── RECORDS PROVIDED ──

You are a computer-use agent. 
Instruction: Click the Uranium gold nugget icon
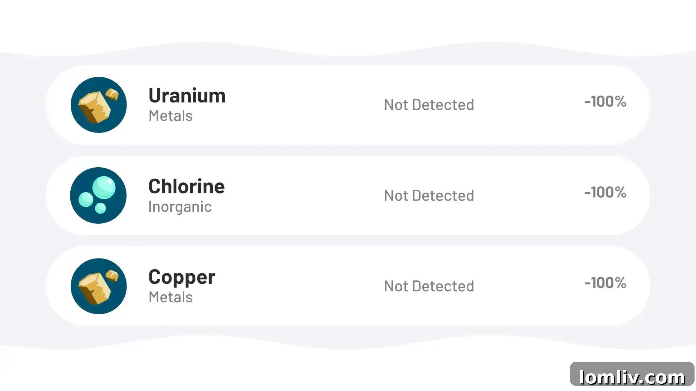[x=99, y=105]
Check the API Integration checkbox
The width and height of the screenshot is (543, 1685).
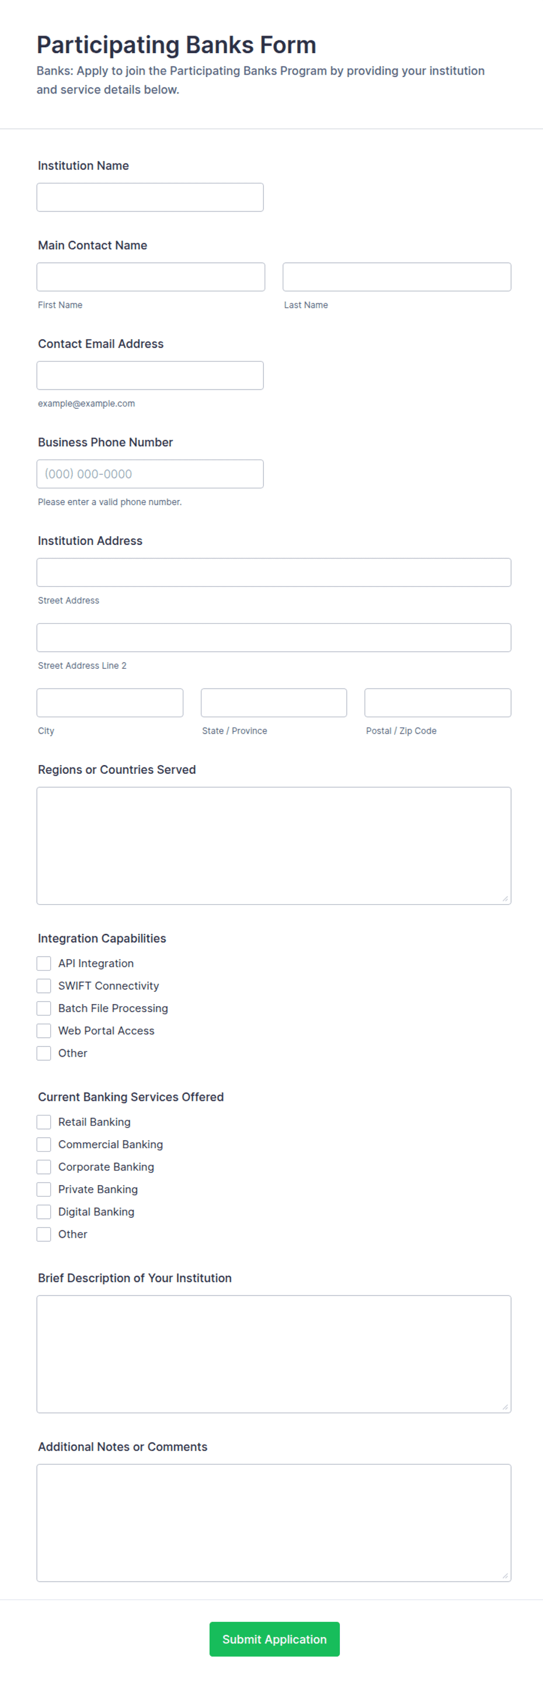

───

§ EXERCISE GOAL
Count the lines of the records above that contain the string "Click", matching case, and give only the number.

§ FULL RESPONSE
1